== Segment start ==

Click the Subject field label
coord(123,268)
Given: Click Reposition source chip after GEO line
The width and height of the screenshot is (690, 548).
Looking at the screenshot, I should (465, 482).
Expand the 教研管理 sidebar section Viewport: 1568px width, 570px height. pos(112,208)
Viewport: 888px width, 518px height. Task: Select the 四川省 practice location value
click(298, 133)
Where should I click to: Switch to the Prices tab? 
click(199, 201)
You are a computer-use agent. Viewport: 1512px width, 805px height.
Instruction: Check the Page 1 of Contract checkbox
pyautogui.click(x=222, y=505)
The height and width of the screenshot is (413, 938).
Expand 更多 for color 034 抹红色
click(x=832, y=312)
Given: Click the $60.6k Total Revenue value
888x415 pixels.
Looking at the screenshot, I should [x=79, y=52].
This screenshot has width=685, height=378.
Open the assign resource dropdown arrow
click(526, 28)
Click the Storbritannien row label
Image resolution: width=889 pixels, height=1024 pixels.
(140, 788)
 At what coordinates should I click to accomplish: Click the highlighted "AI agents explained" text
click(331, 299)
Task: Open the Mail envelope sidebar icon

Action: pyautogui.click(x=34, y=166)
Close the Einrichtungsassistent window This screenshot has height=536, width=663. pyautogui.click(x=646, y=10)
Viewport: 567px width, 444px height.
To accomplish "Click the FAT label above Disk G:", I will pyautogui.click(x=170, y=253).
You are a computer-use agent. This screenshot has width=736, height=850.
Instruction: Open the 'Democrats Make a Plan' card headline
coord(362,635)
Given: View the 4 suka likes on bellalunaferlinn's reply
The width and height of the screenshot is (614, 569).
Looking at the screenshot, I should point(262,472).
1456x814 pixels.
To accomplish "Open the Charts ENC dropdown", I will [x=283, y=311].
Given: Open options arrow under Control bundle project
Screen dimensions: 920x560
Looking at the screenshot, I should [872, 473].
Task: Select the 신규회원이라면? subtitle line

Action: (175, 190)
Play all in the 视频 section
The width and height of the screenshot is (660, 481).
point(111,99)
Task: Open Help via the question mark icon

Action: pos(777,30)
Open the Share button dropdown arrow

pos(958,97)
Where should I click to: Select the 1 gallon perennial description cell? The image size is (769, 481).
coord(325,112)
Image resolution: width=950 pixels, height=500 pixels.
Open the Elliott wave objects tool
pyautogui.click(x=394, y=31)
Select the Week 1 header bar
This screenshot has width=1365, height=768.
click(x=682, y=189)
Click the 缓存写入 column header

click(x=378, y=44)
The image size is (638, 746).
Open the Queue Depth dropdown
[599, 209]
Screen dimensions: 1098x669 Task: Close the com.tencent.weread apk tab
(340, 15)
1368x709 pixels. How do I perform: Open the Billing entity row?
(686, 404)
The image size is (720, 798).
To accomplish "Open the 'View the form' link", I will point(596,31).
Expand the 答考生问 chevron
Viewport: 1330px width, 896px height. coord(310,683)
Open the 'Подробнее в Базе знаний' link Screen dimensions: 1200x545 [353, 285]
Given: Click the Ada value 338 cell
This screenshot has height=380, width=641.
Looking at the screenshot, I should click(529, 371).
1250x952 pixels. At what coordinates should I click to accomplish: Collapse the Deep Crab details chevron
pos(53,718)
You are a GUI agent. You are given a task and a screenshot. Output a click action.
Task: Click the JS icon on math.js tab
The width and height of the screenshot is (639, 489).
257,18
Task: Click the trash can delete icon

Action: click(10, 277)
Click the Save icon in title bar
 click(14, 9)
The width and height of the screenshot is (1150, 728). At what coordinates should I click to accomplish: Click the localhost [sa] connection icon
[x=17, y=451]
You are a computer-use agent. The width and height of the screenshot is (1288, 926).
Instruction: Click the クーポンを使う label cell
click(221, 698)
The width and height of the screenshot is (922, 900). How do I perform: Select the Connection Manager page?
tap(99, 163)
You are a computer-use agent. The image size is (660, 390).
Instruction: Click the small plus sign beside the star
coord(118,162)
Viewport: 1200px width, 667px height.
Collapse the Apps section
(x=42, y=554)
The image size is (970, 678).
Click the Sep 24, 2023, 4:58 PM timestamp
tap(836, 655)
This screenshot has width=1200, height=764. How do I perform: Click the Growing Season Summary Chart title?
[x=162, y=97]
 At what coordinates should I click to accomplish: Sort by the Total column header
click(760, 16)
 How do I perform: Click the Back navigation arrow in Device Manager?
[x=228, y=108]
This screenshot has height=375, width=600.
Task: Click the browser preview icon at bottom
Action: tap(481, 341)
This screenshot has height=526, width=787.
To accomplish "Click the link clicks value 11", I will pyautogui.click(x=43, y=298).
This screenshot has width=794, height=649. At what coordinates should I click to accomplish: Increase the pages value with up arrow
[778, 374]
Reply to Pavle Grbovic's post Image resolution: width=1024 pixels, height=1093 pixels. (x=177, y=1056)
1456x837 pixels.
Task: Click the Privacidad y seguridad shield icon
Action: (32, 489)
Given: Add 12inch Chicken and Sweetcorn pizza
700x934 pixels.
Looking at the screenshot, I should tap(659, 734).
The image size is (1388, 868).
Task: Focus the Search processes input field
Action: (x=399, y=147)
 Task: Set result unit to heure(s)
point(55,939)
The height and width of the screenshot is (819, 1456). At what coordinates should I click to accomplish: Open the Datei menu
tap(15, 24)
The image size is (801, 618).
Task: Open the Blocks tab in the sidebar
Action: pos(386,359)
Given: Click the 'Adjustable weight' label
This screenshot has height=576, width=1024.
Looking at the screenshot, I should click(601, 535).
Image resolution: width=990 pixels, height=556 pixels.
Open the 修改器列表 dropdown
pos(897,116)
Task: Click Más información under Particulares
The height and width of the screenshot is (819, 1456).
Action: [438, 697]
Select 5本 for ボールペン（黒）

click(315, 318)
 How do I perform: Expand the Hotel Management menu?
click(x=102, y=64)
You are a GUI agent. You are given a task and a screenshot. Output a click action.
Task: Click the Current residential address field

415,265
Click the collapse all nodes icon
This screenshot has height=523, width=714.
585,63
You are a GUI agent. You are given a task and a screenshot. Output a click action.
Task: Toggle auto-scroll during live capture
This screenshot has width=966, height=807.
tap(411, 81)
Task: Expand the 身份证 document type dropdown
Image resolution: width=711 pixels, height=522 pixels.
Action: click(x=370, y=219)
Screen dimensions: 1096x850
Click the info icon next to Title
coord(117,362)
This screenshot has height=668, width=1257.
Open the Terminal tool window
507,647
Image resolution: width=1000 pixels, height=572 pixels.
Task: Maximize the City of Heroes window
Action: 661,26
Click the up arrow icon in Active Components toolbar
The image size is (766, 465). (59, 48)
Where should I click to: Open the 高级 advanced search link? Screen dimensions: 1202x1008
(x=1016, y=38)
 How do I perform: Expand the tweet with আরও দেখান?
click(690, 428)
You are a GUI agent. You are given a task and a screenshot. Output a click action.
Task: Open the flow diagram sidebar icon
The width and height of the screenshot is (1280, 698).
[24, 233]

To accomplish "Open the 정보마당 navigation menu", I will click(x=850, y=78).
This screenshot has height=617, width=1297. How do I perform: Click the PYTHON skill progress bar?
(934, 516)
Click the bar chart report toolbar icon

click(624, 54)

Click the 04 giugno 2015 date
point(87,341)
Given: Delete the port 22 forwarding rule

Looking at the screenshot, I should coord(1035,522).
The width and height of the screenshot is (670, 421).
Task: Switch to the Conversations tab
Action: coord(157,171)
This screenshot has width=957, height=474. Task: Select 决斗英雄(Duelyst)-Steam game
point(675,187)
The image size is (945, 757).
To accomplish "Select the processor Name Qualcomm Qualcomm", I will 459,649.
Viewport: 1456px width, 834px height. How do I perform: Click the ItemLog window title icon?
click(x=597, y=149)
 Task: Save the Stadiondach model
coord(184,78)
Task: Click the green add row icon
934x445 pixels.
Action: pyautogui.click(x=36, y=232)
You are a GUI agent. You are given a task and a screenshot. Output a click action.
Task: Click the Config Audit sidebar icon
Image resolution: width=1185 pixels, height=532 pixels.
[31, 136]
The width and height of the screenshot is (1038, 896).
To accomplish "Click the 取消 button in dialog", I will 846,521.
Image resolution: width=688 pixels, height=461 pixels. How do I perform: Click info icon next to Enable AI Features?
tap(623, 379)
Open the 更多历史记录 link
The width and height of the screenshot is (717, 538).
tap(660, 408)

== Segment end ==

Above are the records; print exactly the lines from the line with "Click the collapse all nodes icon" to the line with "Task: Expand the 身份证 document type dropdown", including both, and nothing else.

Click the collapse all nodes icon
This screenshot has height=523, width=714.
585,63
You are a GUI agent. You are given a task and a screenshot. Output a click action.
Task: Toggle auto-scroll during live capture
This screenshot has width=966, height=807.
tap(411, 81)
Task: Expand the 身份证 document type dropdown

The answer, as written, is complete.